Final Exam Policy
Format
Each semester ends with a three-hour, closed-book, written final exam. The Fall exam tests Modules I–IV (Chapters 1–13). The Spring exam tests Modules V–VII (Chapters 14–28). Both finals are all-essay; there is no multiple choice on the final. MCQ assessment is delivered in-class through Brightspace at the Module Capstones during the semester (see Syllabus).
Course weight
The final exam is worth 70% of the Contracts I (Fall) grade and 75% of the Contracts II (Spring) grade. Contracts I and Contracts II are graded independently; the two semester exams do not average. A weaker Fall exam can be partly recovered through a stronger Spring exam in the sense that the Spring exam is heavier, but each semester stands on its own transcript line.
What is allowed
- Pen, pencil, and the exam materials the professor provides
- A printed copy of any handouts the professor expressly designates as exam-permitted (typically the statutory excerpt sheet)
- Water and a snack at the student’s seat
What is not allowed
- Casebook, course supplements, class notes, outlines, study guides
- Personal electronic devices except for ExamSoft when the exam is administered by computer
- Reference to any AI tool (the disclosure requirement in the AI Policy does not turn into an exception during the final)
- Communication of any kind with any other student during the exam window
Sample exams
The Syllabus links to a sample practice exam and four model student essays. These are study materials, not promises about exam content. Reading them well is more useful than memorizing them; the essays show the kind of legal analysis the exam rewards.
Make-up exam
A make-up exam is granted only on the same documented-circumstance grounds the Dean of Students office uses for all course-wide make-ups: documented illness, family emergency, religious observance with prior notice, or comparable circumstance.
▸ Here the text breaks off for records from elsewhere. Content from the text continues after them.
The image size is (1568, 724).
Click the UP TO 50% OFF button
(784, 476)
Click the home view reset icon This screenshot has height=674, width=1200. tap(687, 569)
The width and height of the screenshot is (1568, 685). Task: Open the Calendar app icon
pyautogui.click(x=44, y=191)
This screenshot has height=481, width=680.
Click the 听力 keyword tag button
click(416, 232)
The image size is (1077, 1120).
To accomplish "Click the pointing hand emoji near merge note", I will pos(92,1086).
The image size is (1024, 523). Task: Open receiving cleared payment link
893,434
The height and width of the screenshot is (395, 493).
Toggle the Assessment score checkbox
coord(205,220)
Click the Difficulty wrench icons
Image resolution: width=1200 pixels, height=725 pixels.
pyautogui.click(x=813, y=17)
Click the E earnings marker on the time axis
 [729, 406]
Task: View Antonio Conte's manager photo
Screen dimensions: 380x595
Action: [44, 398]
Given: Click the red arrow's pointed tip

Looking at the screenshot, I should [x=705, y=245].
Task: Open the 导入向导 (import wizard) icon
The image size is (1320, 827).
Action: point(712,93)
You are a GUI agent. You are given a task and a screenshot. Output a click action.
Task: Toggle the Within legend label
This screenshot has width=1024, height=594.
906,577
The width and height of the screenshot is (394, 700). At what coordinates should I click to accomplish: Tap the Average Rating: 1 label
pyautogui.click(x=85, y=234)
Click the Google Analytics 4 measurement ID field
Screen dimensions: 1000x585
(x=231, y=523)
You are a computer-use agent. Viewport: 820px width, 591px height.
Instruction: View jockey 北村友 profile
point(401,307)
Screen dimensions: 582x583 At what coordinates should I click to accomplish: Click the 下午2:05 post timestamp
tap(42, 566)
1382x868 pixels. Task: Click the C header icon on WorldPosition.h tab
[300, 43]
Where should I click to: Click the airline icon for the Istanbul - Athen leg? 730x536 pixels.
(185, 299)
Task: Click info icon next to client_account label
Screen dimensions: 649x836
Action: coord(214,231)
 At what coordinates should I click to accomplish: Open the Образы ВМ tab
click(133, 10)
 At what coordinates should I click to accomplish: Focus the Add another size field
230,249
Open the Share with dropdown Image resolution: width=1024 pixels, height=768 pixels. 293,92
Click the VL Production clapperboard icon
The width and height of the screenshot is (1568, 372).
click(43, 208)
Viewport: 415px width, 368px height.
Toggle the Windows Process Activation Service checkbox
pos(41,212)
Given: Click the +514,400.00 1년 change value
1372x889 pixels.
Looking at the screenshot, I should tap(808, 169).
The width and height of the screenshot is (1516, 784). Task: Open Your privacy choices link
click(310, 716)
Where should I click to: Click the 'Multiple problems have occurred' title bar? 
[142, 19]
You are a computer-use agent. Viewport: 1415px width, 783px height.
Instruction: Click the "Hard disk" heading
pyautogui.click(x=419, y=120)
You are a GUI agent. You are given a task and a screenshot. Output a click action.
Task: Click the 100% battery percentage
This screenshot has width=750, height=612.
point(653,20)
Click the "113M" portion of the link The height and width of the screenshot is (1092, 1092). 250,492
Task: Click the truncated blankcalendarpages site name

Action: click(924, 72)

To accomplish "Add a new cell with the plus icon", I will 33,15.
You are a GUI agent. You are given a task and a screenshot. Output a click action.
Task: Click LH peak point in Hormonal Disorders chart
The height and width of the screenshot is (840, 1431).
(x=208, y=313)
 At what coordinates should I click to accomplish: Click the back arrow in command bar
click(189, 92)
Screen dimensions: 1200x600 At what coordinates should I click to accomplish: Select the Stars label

The make-up exam is on a different question set; it is not a second sitting of the original exam.
Disability accommodations
See Accommodations. Extended-time, separate-room, and accessible-format accommodations are administered by CUA Law’s exam administration office in coordination with DSS; the professor does not handle accommodation implementation directly.
Grading
Exams are graded blind. Each exam is scored against a rubric the professor writes before the exam window. The professor reads every exam personally; there is no AI-assisted exam grading. Grade distribution follows CUA Law’s mandatory curve for first-year courses.
Exam review
Students are entitled to review their graded final after grades are released, on request to the professor’s assistant or through Brightspace’s grade-inquiry mechanism. Review is for understanding the comments, not for re-grading. Re-grading happens only where there is a discrete error (a missed page, a math error, etc.).